▶ _TEXT SHOWN_
▼▼▼

There are a number of options that you can pass to the catalog program:

catalog command line options
Option Example Description
-c catalogfile-c test/catalog Load the specified catalog file.
-d debuglevel-d 1 Set the debug level; the default debug level is 3.
-p parserClass -p org.apache.xerces.parsers.SAXParser Select the SAX Parser to use to parse XML Catalog files.
-s-sLoad system catalogs.

Running catalog with no arguments will display a summary of this usage information.

Note: in order to use the -p option, you will need to have the relevant class files for the parser class that you select on your CLASSPATH. In the example above, the Xerces parser from the Apache XML Project would be required. You can use any SAX compliant parser with the Catalog files.

The eresolve application

The eresolve application demonstrates the use of a CatalogEntityResolver class as a SAX entityResolver hook.

 $ eresolve -c test/catalog test/test.xml

(with the whole command on a single line, naturally).

▲▲▲

▶ _SOURCE DATA_
▼▼▼

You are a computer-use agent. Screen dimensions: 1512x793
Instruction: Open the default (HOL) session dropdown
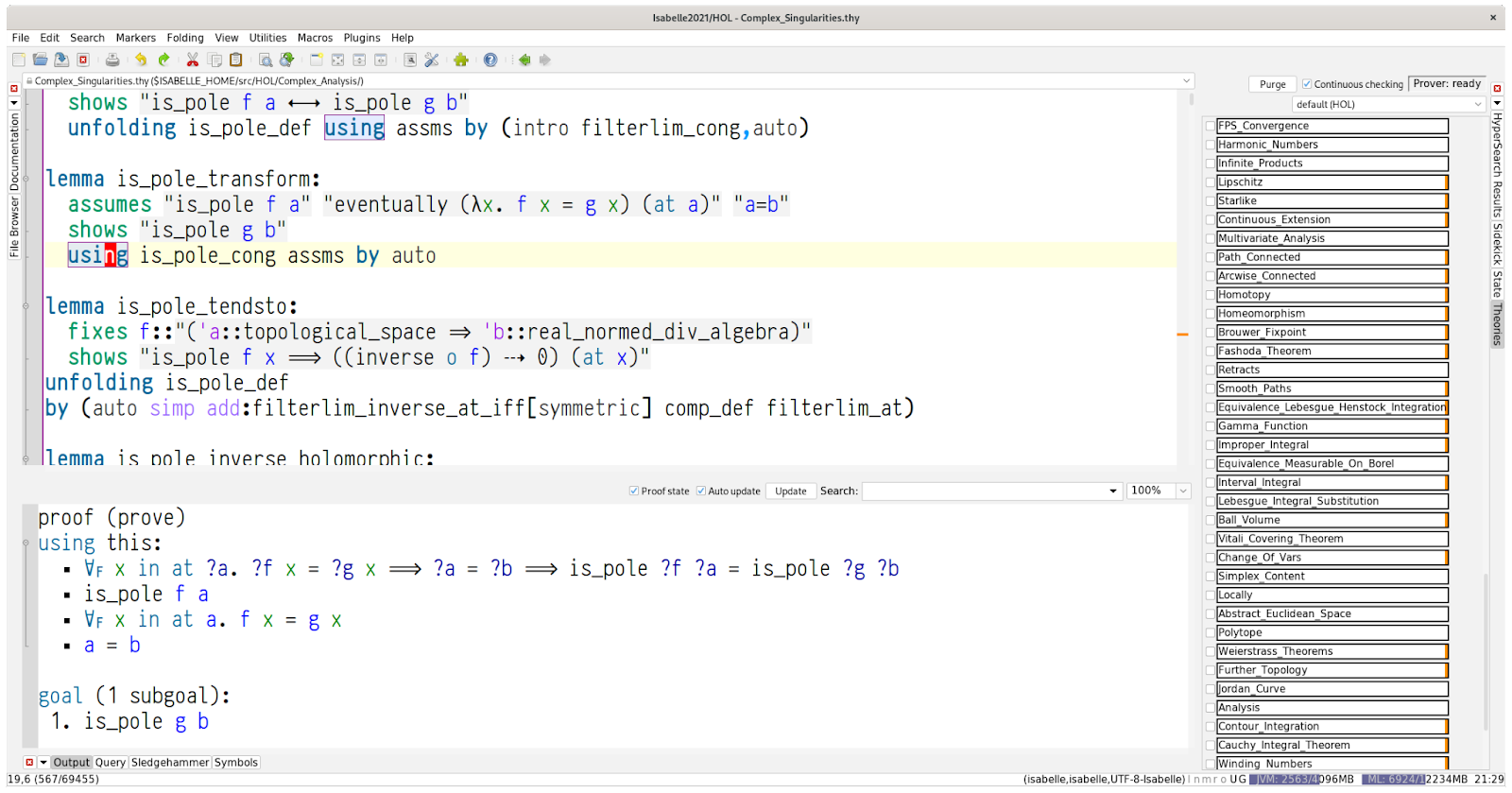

▲▲▲

▶ _GIVEN EXERCISE A_
In the catalog options text, why would the Xerces parser from the Apache XML Project be needed for the -p example?
▶ _GIVEN EXERCISE B_
Answer these from the catalog options text:
(i) What is the default debug level?
(ii) What happens if catalog is run with no arguments?
(iii) Which class does the eresolve application demonstrate, and as what?

▶ _WRITTEN REPLY A_
Using the -p option requires the class files for the selected parser class to be on your CLASSPATH. The example selects org.apache.xerces.parsers.SAXParser, so the Xerces parser would be required.

▶ _WRITTEN REPLY B_
(i) 3.
(ii) It displays a summary of the usage information.
(iii) The CatalogEntityResolver class, as a SAX entityResolver hook.